As such using the tumor treatment field could be proposed as an appropriate subsidiary treatment of COVID-19 especially for patients before reaching to critical stages of diseases, especially those with comorbidities. Also, the potential mechanism for the benefits, drawbacks, and limitations of using TTFields technology for coping with COVID-19 infection is shown in Fig. 3.

Fig. 3
figure 3

Potential mechanism for the benefits, drawbacks, and limitations of using TTFields technology for coping with COVID-19 infection

The optimal instrument for using this technology is Novo TTFields -100L and the frequency range that could be administrated between 150 and 200 kHz with the voltage 1–2 V/cm. The period for exposing the patient to TTFields is 12 h a day. The system has also a portable device that can be operated from a standard wall socket or a portable battery pack [103, 113]. In a clinical trial, one could select a control group with conventional treatment, and an experimental group with combination of both conventional treatment and exposure to TTFields, respectively. Moreover, it should be noted that before applying this system in a clinical trial, it should be evaluated in the in vitro and in vivo studies.

Conclusion

Since the future course of the COVID-19 pandemic is uncertain at this time, exploring new treatment options for viral infections is very timely and well justified. Biophysics modalities have shown promising results in challenging domains like cancers.
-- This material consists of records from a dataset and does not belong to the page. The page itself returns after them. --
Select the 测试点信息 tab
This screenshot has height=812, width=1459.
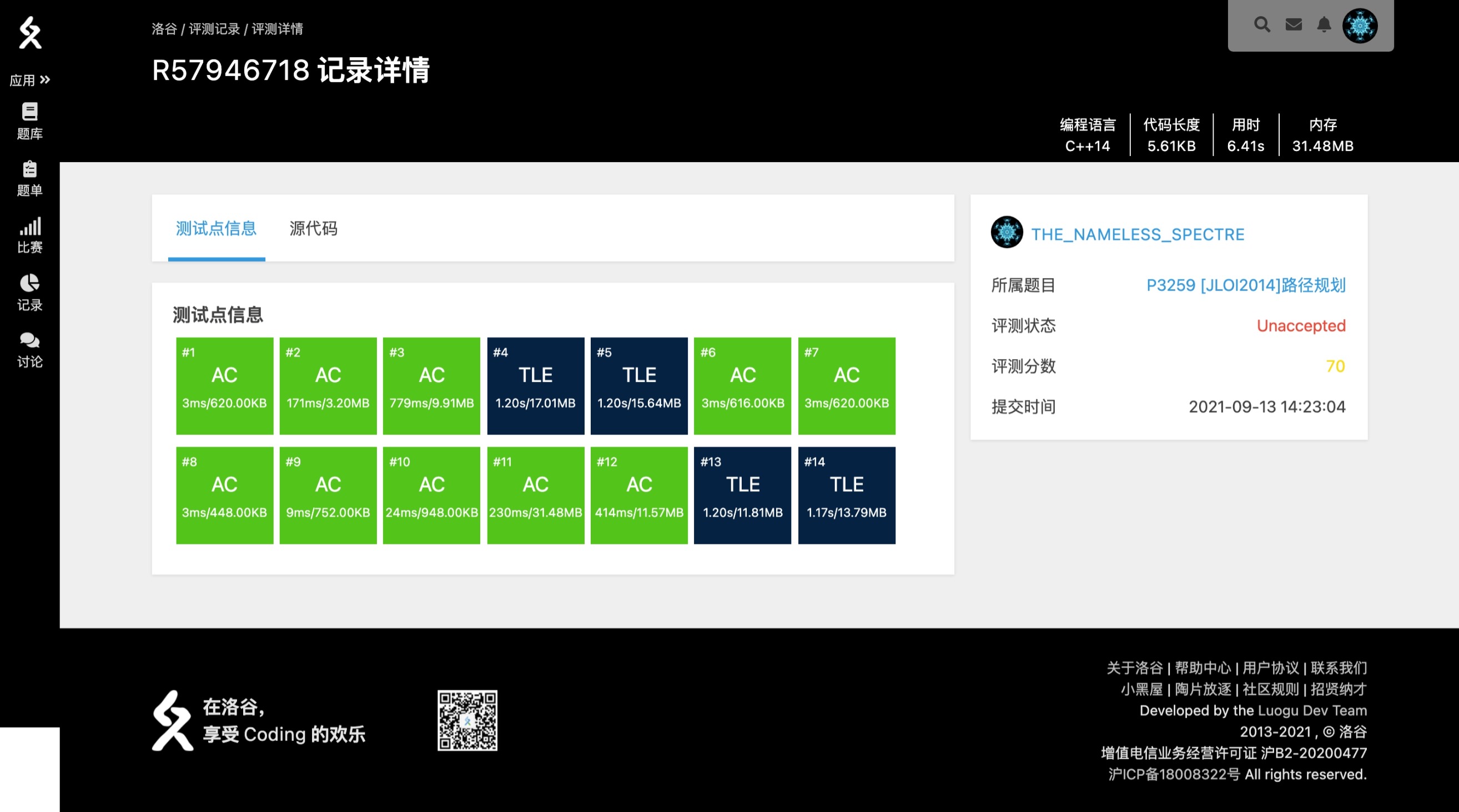[x=216, y=228]
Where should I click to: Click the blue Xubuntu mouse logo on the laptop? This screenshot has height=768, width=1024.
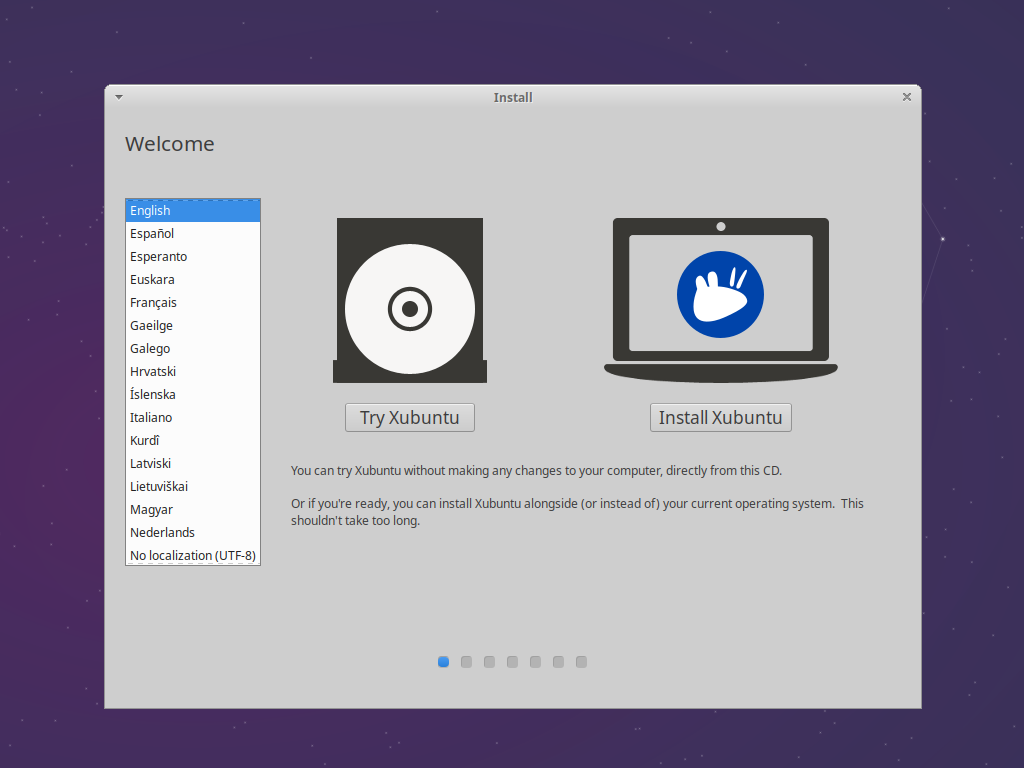(719, 291)
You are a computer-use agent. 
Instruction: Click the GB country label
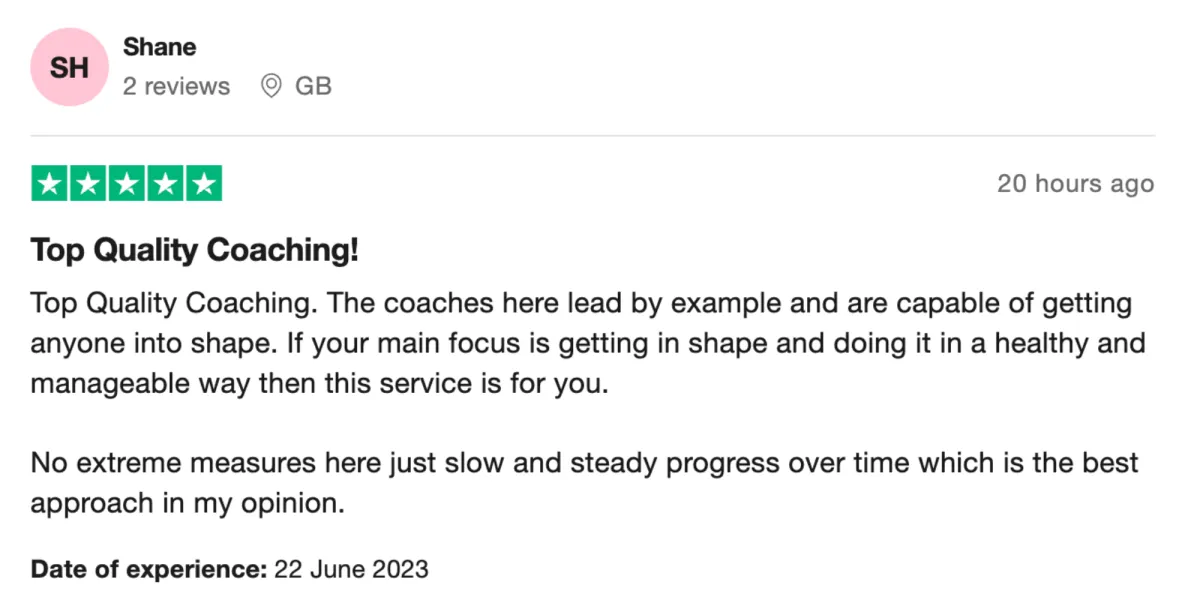tap(313, 87)
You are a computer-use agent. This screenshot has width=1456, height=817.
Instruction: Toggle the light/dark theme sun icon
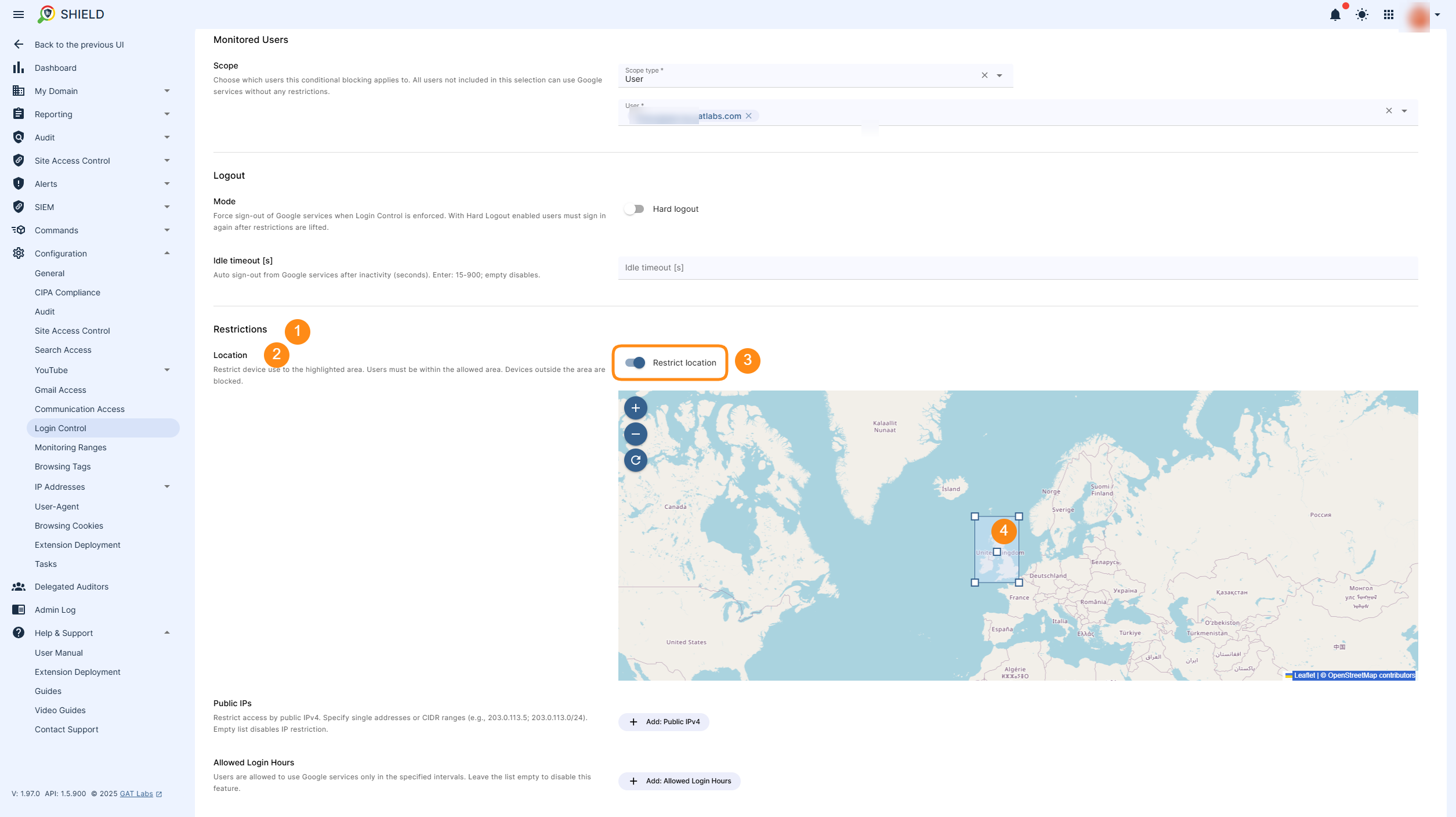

Therefore, applying biophysical interventions like TTFields should be considered in the future. So, owing to the critical role of the immune system in COVID-19 patients, and the role of TTFields in improving the functionality of dendritic cells, and cytotoxic T cells, and the major role of these cells for defense against viral infection, it can be concluded that applying TTFields can help COVID-19 patients against this disease. Moreover, TTFields can reduce viral genomic replication by decreasing the expression of MCMs. Also, TTFields suppress the formation of the TNTs which plays a major role in promoting the spread of viruses through improving viral entry and acting as a protective agent for viral components from immune cells and even pharmaceuticals. Moreover, TTFields lead to apoptosis in SARS-COV-2 virally infected cells through increasing autophagy in them. However, TTFields can induce macrophage polarization to the M1 type. So, the administration of anti-inflammatory drugs along with TTFields is necessary to avoid hyperinflammation. It is far-fetched that this technology is able to use in patients admitted to the ICU. Subsequently, it should be noted that this technology is non-invasive, safe, and convenient. Thus, it could be considered as an appropriate subsidiary treatment for COVID-19 patients especially before reaching critical stages of diseases, particularly those with comorbidities.